WLS program boss Hayes headed back to KABC in L.A.
After three tumultuous years as operations director of news/talk WLS-AM (890), Drew Hayes is leaving the Cumulus Media station here to fill the company’s programming vacancy in Los Angeles.
On Tuesday, Hayes, 54, is expected to be named program director of news/talk KABC-AM in L.A. — a post he previously held under Walt Disney Co./ABC ownership. The position has been vacant since another former Chicagoan, Jack Silver, left last June.
At WLS, Hayes’ job as operations director is not expected to be filled. Tracy Slutzkin, who was promoted from assistant program director to program director under Hayes in September 2010, will continue in her role.
“I’m really excited for the next chapter,” Hayes told me Monday. “I appreciate the confidence that Cumulus has shown in me and in what we’ve built at WLS. It’s in great hands with Tracy.”
The latest run was the second tour of duty at the Big 89 for the New York native and onetime WMAQ talk show host. In 1989, Hayes was one of the architects of the news/talk format at WLS, where he headed programming and operations for seven years. He left in 1996 to serve as general manager of ESPN Radio in Bristol, Connecticut, and later program director of KABC. He returned to Chicago in 2001 as operations director for several CBS Radio stations, including all-news WBBM-AM (780), sports/talk WSCR-AM (670) and former FM talker WCKG, which collapsed and died on his watch.

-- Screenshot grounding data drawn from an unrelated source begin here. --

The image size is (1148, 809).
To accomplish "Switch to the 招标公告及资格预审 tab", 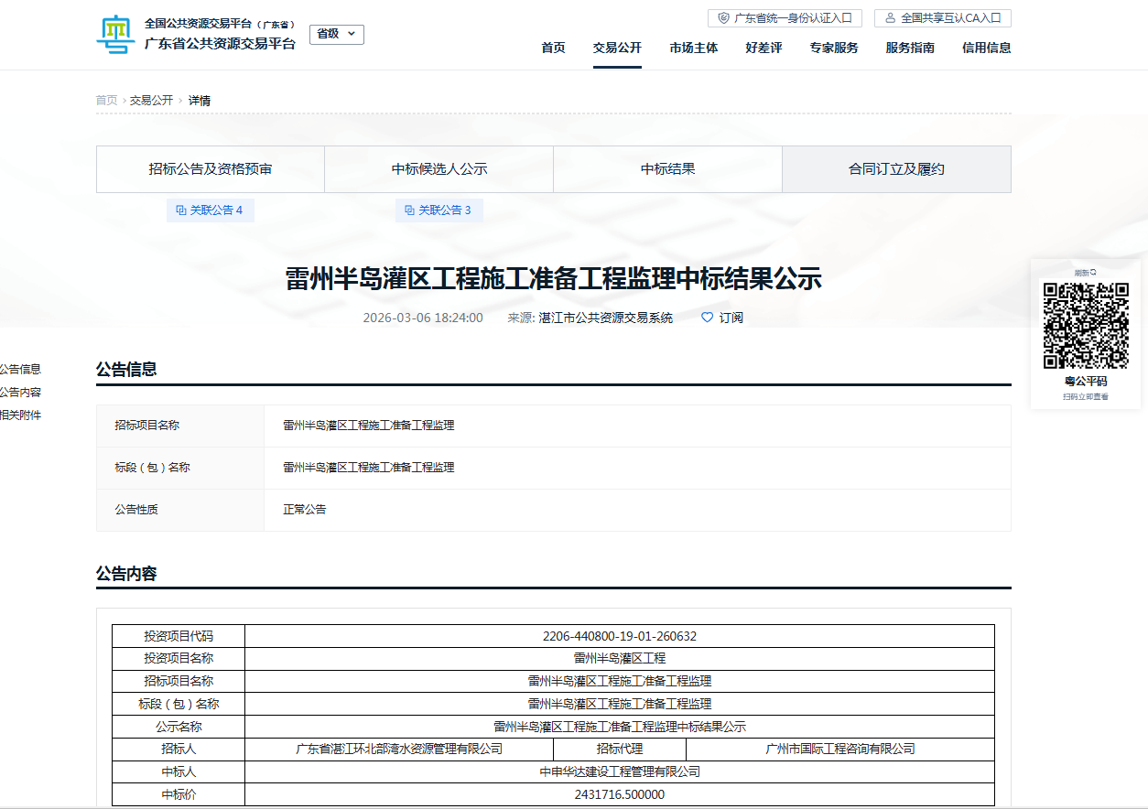I will pos(211,169).
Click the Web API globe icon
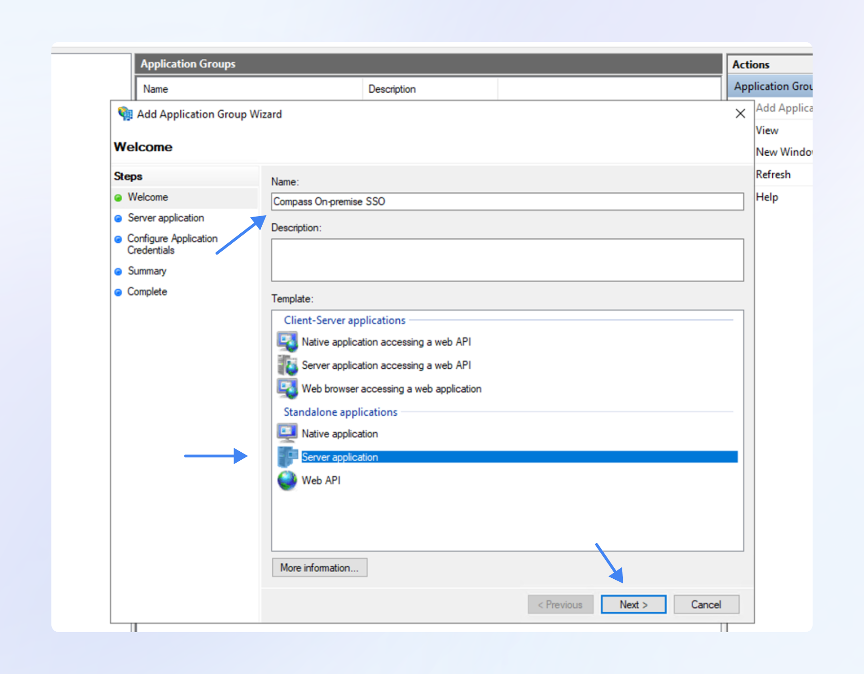864x674 pixels. coord(287,480)
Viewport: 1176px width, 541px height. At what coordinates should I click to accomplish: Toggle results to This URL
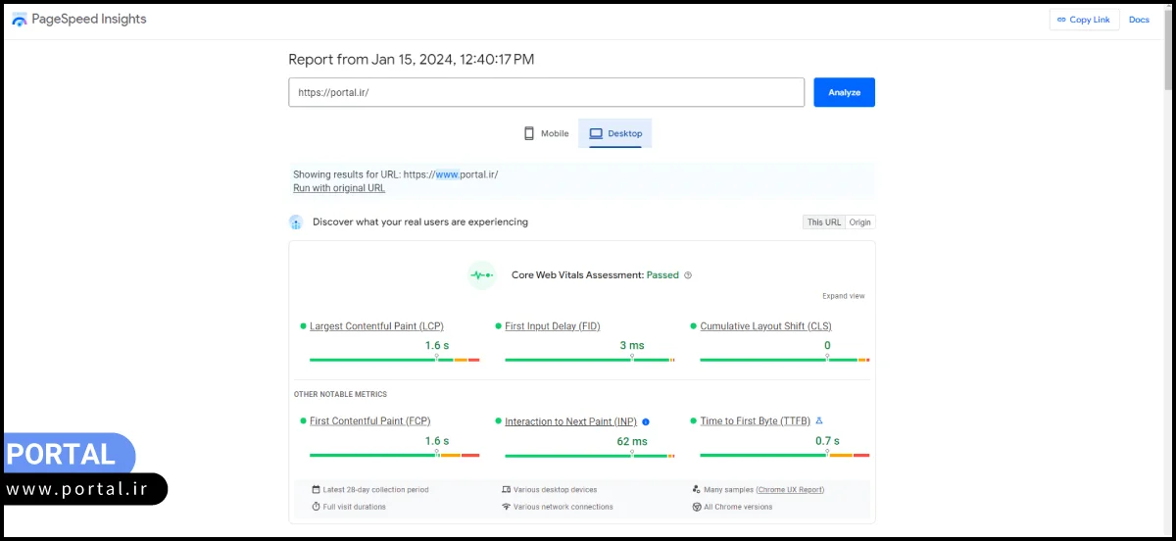[823, 222]
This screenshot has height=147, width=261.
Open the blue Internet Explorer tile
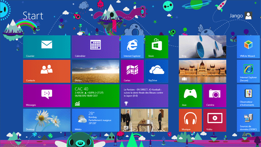(x=132, y=47)
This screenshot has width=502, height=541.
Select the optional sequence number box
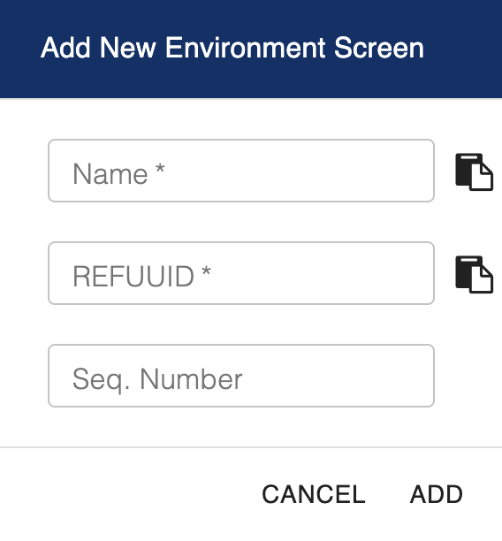point(241,376)
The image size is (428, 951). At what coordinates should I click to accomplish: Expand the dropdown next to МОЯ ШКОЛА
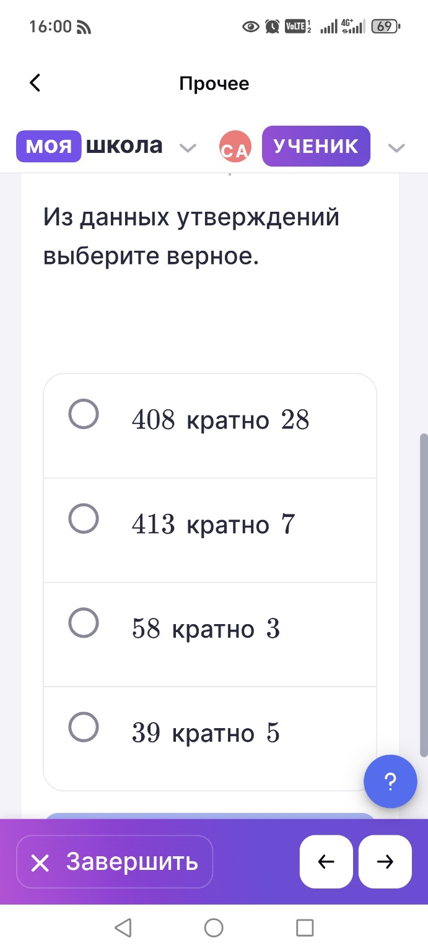click(188, 147)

Since Hayes rejoined WLS in January 2010, the station underwent a change of ownership from Citadel Broadcasting to Cumulus Media, a change in the front office, with Donna Baker replacing Michael Damsky as vice president and market manager, and four changes in its midday talent lineup. More recently, veteran morning personality Don Wade was diagnosed with a brain tumor, prompting him and his co-host/wife, Roma Wade, to step down. And last week midday co-host Jim Edwards, known on the air as Jake Hartford, died of a heart attack.
“There’s very few situations that a market manager and an operations manager have to go through like the one we’ve been through in such a short period of time,” Baker said. “Drew and I have kind of been through the war together. From a professional standpoint, I’ve learned a lot from him, and have great admiration for his talent. He’s very good at what he does. I’m confident that Tracy will be able to carry forward the vision of WLS that we’ve discussed and that Drew and Tracy have crafted.”
Saying she wished Hayes “the very best,” Baker added: “The people he will be leading next are very lucky to have him.”
Under Hayes’ authoritarian direction, WLS sharpened its right edges, becoming a mouthpiece for the Republican party and often mimicking the daily talking points of Fox News Channel. Outside of Roe Conn and Richard Roeper’s afternoon show, the station’s hosts generally displayed an intolerance for differing views that bordered on contempt.
Ratings declined, too.
The station Hayes took over three years ago ranked fifth overall with a 4.6 percent share of listeners. Among those between the ages of 25 and 54, it was tied for 22nd place with a 2.1 share. In the latest Arbitron figures, WLS ranked eighth overall with a 3.4 share. In the 25-to-54 demo, it was tied for 23rd with a 1.8 share.